RECOMMENDATIONS FOR SYMPTOMATIC PATIENTS
Let us return to the 76-year-old woman in the opening clinical scenario. Her TSH level is within the age-adjusted normal range for TSH. There is no evidence that treating her will improve her cognitive function or fatigue. I would not treat her with levothyroxine. Patients taking levothyroxine are commonly unintentionally over-treated; in one study 41% of patients over age 65 had subnormal serum TSH levels.53 Only one trial has assessed the risks of treatment; while that trial found a 10% mortality rate among treated patients and a 31% mortality rate among untreated patients, the study is hardly robust with only 20 patients treated, and only 2 deaths in the treatment group.54
Measurement of TPO antibodies might be useful. If they are high, the patient should be more closely monitored, and if her TSH increased to values above 7.5 mIU/L, I would then consider treatment. If the TSH increased to values above 10 mIU/L, treatment is indicated.
If the patient was younger and had symptoms possibly related to subclinical hypothyroidism, I would offer a trial of levothyroxine, since in younger patients—eg, a premenopausal woman—the risks of over-treatment (atrial fibrillation, reduced bone density) are minimal.
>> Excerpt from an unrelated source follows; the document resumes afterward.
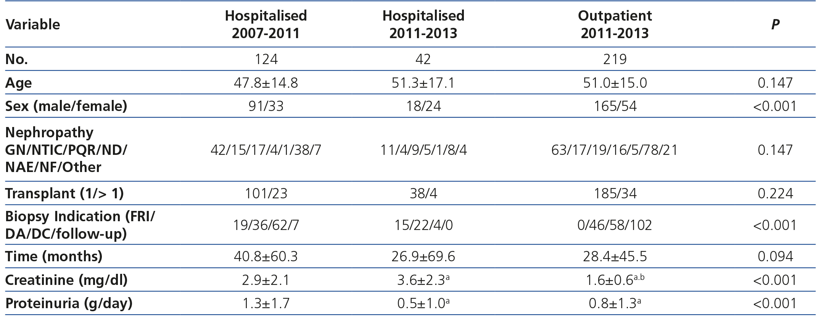Click the biopsy value 0/46/58/102
The width and height of the screenshot is (824, 320).
pyautogui.click(x=615, y=225)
RECOMMENDATIONS FOR ASYMPTOMATIC PATIENTS
The evidence for treating patients with TSH values of less than 10 mIU/L is not compelling—except in women who are pregnant.37,55 At present, a TSH value of 7 to 10 mIU/L appears to be a reasonable threshold for routinely recommending treatment (based on the favorable response of LDL cholesterol levels to levothyroxine, and the higher risk of cardiovascular, but not all-cause mortality). Thus, I would not advise treating a patient whose TSH concentration is elevated—but below 7 to 10 mIU/L—if he or she exhibits no hypothyroid symptoms.